[ASSIGNMENT]
Could you give again exactly, and only, the lines from the one holding "Instruction: Click the" through the end of the data, both ends included, with pictures left out?
[[ RECORDED DATA, beginning ]]
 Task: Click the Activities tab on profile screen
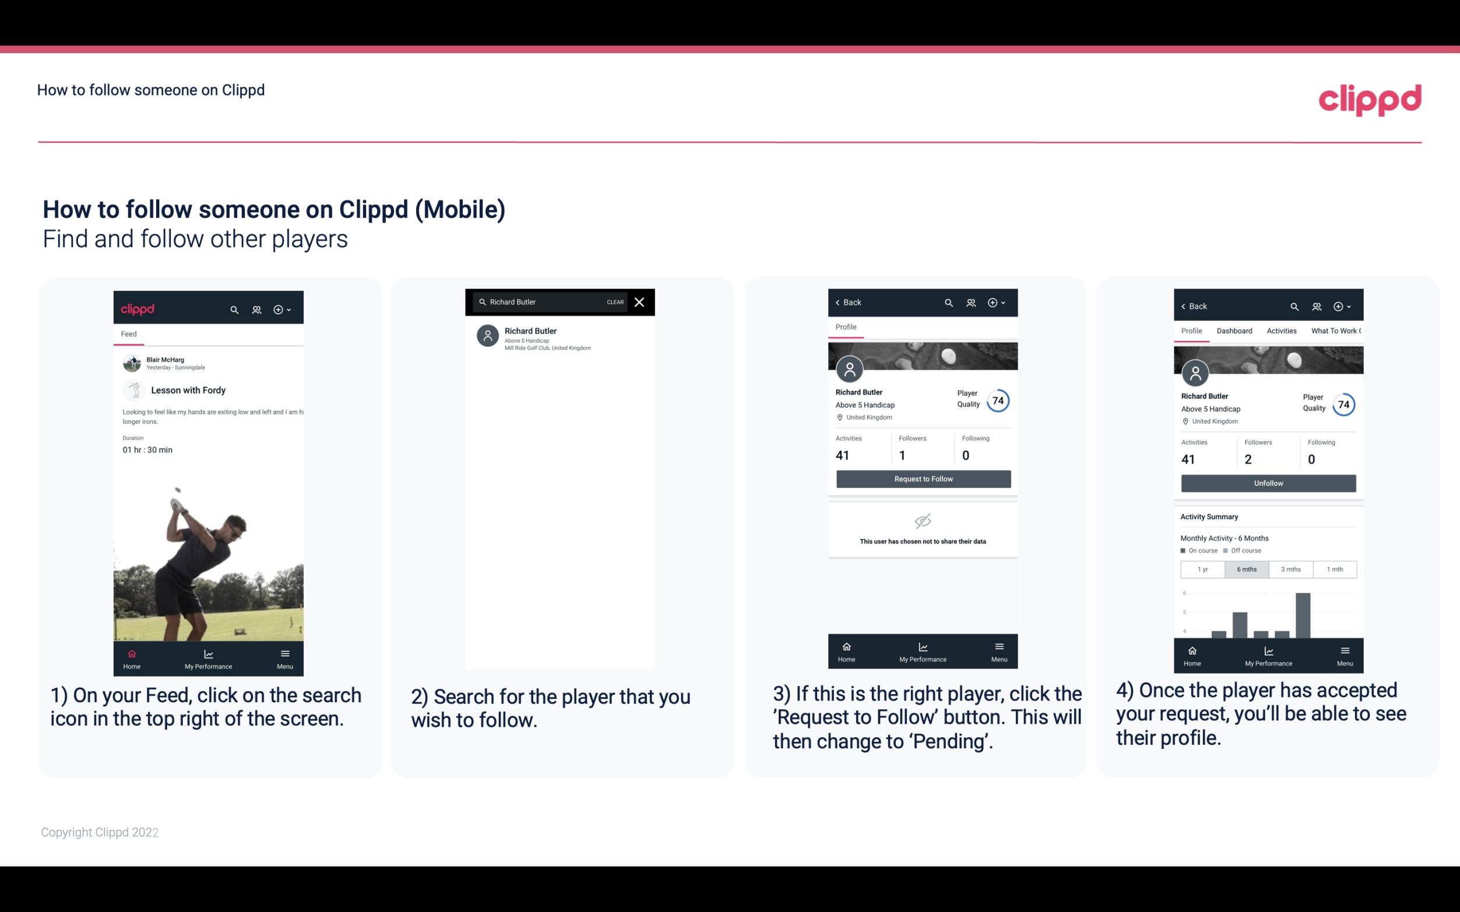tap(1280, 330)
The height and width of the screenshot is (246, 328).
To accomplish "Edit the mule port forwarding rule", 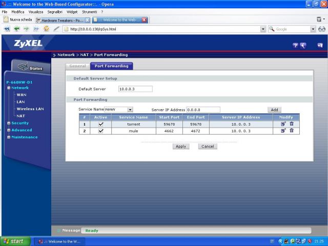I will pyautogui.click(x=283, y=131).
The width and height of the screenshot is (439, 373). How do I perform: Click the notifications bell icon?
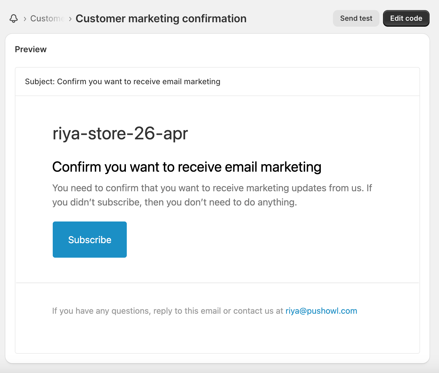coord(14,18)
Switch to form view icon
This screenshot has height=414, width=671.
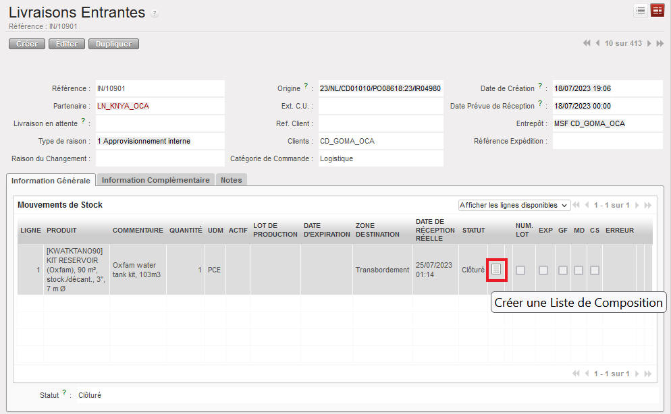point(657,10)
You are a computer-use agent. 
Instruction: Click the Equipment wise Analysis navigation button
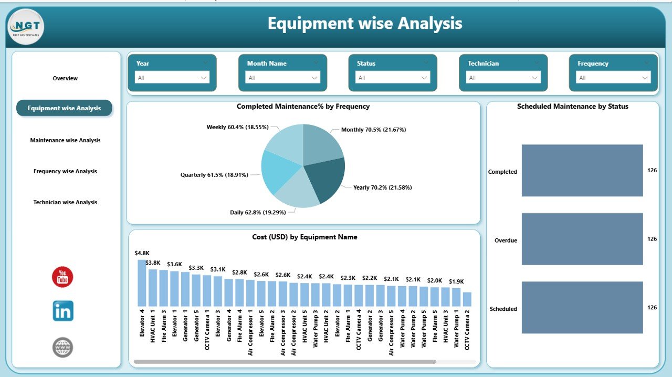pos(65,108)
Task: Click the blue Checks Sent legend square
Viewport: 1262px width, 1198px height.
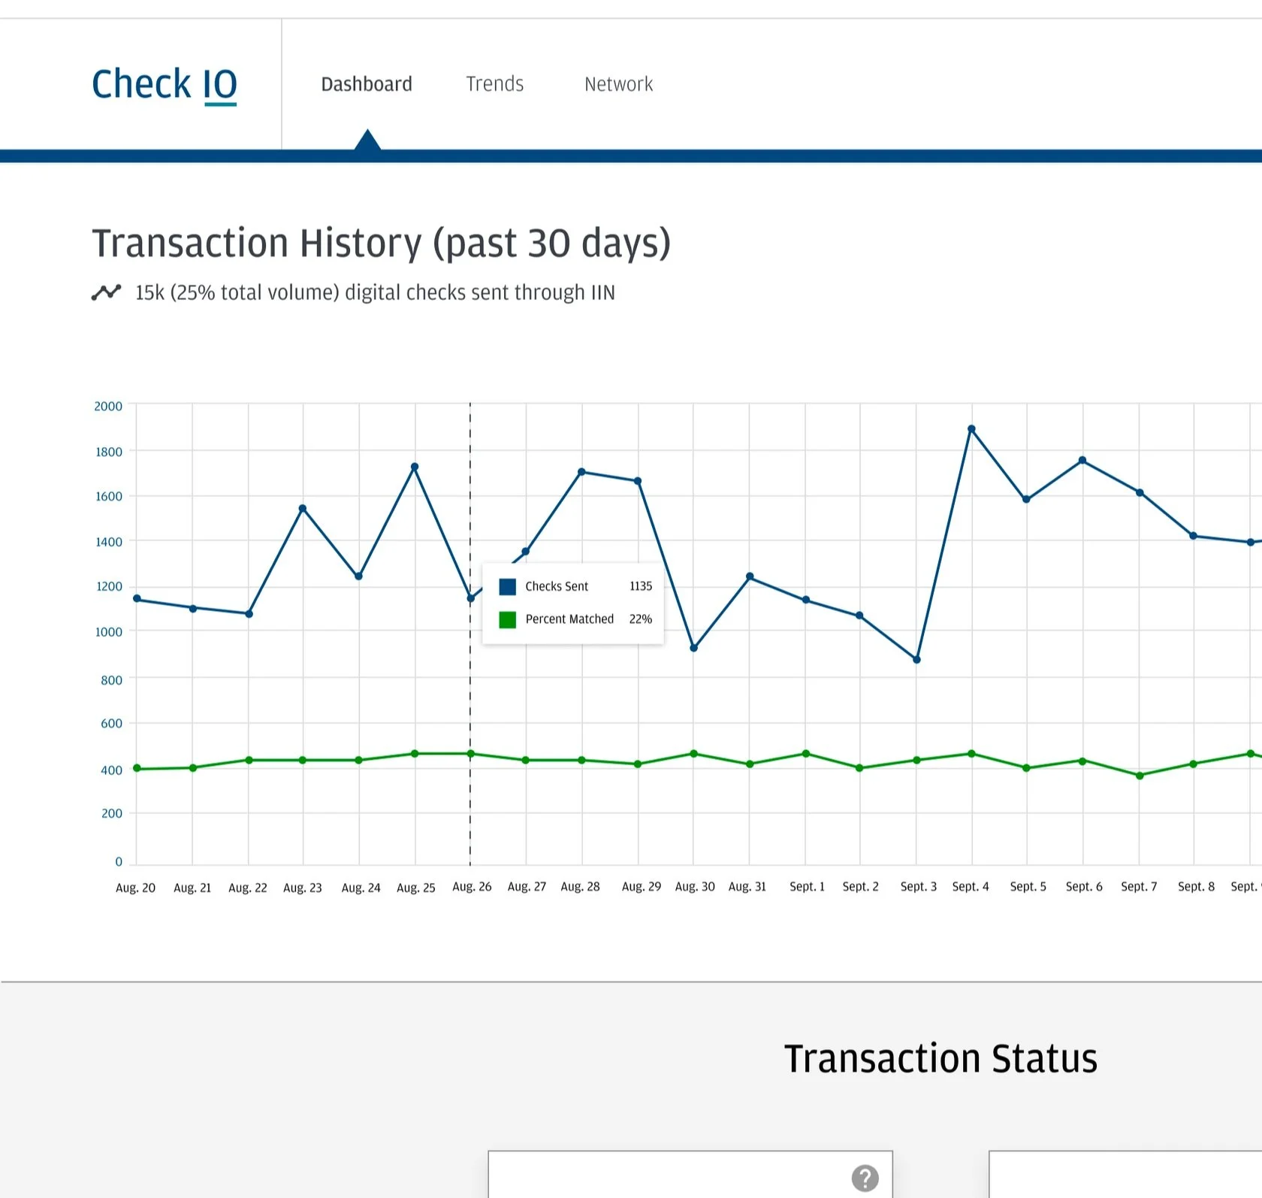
[[ RECORDED DATA, end ]]
[SOLUTION TO THE EXERCISE]
Instruction: Click the Equipment wise Analysis navigation button
pos(65,108)
Task: Click the blue Checks Sent legend square
Viewport: 1262px width, 1198px height.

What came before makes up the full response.